Az önce birinin öldürüldüğünü görmüştün. Yaşlı bir adamı önce öldüresiye dövüp elindeki avcundaki tüm parayı almıştı. Daha sonra da ceketinden çıkardığı bıçakla adamın göğsüne ve karnına defalarca saplayıp çıkarmıştı bıçağı. Adam orada ölmüş katil ise çaldığı paraları o kan gölünün içinde saymaya başlamıştı. Gözlerini kapatıp derin bir nefes aldın. Kalbindeki pompalanan kanın parmak uçlarına kadar ulaşmasını hissedecek kadar ciddi bir öfke ve açlık doldurmuştu içini.
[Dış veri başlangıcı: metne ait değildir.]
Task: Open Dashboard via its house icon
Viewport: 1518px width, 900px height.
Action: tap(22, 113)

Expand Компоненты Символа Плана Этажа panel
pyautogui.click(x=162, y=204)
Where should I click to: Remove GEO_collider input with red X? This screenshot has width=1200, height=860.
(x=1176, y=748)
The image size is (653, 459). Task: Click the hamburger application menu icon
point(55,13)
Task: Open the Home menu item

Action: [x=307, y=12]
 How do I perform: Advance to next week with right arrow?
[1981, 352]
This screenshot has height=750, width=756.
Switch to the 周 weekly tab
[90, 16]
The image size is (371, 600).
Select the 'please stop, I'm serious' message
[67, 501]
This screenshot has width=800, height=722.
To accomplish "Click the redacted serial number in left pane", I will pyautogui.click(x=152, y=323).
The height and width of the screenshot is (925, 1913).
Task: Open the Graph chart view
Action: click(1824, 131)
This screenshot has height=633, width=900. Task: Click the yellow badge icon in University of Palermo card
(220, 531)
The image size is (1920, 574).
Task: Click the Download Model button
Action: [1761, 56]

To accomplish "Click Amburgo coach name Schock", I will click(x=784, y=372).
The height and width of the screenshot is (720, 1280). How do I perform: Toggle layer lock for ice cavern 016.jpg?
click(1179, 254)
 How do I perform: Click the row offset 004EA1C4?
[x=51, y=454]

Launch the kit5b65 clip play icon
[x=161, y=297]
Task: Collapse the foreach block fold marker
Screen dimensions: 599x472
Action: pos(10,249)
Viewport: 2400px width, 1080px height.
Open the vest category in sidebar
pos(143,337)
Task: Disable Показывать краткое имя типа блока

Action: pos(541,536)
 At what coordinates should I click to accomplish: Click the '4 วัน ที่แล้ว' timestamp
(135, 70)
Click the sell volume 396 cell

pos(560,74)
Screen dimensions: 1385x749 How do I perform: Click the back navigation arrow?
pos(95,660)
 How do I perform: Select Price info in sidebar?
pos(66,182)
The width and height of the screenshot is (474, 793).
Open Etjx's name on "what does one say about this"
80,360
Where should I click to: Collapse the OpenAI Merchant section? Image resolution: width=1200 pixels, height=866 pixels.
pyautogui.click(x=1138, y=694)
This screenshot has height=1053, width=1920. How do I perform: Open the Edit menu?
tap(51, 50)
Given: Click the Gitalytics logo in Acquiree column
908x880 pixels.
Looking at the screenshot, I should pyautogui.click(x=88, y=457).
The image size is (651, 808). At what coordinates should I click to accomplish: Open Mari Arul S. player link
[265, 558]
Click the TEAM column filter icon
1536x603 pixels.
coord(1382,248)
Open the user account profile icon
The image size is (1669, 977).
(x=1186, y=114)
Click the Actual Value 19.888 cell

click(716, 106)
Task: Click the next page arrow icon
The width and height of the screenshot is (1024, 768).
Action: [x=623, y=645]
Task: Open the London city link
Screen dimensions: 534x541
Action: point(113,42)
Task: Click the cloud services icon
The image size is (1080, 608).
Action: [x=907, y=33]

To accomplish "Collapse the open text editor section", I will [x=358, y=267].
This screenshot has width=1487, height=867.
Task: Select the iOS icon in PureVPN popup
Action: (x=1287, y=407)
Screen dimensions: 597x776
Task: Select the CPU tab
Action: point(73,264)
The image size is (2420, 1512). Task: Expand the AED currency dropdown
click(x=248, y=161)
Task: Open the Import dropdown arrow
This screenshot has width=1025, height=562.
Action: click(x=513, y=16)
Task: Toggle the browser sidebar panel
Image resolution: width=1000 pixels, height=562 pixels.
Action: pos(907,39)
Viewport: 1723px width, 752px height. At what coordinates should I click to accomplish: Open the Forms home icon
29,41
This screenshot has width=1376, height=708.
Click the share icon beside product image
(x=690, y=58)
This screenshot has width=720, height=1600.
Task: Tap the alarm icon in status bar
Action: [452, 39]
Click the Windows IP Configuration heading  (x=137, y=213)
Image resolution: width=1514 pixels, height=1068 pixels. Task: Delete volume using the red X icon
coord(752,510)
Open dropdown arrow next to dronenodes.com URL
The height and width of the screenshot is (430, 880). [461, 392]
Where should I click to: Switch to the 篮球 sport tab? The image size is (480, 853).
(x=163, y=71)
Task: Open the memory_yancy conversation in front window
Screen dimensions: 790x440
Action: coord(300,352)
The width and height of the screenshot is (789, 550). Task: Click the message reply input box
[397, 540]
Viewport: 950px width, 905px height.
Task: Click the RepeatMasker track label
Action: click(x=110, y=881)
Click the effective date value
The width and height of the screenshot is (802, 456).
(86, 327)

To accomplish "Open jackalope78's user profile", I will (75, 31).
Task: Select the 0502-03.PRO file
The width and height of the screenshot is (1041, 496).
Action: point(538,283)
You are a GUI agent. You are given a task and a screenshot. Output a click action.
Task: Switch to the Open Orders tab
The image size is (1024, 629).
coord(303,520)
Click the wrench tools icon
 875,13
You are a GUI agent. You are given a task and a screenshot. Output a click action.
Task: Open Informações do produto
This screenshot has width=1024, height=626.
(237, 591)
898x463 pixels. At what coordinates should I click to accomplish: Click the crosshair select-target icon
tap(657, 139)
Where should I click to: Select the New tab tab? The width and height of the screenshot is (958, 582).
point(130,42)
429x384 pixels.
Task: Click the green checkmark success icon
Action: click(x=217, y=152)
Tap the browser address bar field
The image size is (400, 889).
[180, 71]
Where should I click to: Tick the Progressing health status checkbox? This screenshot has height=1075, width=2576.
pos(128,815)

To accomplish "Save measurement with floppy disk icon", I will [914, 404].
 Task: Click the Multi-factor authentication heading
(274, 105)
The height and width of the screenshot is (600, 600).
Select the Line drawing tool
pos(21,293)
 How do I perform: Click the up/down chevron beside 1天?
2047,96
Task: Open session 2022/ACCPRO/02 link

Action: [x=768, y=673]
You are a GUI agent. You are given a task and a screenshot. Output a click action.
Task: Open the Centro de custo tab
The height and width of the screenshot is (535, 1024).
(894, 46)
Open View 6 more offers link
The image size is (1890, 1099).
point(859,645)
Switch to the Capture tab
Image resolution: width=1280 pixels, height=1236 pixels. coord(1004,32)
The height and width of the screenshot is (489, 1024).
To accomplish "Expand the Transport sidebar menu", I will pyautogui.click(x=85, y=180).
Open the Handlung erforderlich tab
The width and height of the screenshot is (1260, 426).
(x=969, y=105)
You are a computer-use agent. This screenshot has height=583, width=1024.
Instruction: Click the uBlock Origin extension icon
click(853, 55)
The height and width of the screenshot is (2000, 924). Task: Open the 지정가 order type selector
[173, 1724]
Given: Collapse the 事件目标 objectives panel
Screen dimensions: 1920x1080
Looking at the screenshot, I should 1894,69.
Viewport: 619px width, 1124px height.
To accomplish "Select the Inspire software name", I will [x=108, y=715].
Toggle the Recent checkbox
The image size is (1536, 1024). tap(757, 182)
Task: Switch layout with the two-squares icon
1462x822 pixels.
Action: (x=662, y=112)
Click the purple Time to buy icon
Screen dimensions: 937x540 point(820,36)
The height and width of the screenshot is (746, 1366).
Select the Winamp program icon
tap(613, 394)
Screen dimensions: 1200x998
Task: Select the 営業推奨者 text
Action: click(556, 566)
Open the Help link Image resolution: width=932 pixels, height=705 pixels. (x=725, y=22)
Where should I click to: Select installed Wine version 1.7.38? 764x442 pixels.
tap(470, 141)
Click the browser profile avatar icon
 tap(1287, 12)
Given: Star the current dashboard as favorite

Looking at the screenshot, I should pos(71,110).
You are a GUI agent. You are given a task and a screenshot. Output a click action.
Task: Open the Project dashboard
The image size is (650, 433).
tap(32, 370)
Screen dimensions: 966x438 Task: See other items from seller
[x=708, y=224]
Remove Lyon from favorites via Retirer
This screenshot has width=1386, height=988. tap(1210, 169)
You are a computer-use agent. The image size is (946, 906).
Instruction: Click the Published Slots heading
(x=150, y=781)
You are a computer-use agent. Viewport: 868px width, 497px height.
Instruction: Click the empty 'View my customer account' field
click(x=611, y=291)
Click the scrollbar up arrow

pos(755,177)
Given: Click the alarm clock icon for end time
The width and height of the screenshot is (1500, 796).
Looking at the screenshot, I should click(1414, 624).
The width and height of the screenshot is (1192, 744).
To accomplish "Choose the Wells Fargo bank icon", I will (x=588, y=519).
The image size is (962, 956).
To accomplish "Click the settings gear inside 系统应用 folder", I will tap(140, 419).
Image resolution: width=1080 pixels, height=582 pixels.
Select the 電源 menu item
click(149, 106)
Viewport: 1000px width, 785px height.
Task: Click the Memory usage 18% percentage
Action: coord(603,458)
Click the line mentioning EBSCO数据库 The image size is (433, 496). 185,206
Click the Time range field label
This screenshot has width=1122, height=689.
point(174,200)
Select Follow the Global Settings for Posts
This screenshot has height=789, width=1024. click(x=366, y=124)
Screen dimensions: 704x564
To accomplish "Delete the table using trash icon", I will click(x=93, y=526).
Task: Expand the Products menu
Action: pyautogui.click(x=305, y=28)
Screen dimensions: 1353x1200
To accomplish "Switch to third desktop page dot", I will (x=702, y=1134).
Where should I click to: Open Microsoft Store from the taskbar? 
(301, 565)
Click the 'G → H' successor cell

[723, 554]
Kendinden emin adımlarla izlediğin yerden çıktın. Sessizce adama yaklaşmaya başlamıştın. Tam o an adam senin gölgeni görmüş ve ani bir hareketle olduğu yerden fırlayıp caddede koşmaya başlamıştı. Onu yakalayabileceğine emindin. Bu yüzden kaçması için izin verdin. Bir süre o koştu sen olduğun yerde izledin. Aradaki mesafe iyice açılmıştı. Hala olduğun yerde bekliyordun. Yerde yatan adamın nabzını kontrol ettin. Çoktan ölmüştü ve artık işine yaramazdı. Bu yüzden tekrar katile odaklandın. Az önce yolun sağından dönüşünü görmüştün. Sen bu sokakları avucunun içi gibi biliyordun ama o adamın bir bok bilmediğine emindin. Artık senin için de koşma vakti gelmişti. Az önce yolun sağa ayrılan kısmına bir kaç mili saniyede gelince durup sağa döndün. Islık çalarak çıkmaz sokağa girdin. Köşede duran büyük çöp yığını içindeki o insan kokusunu alıyordun. Bir yandan sakin adımlarla ilerlerken bir yandan da konuşmaya başladın. 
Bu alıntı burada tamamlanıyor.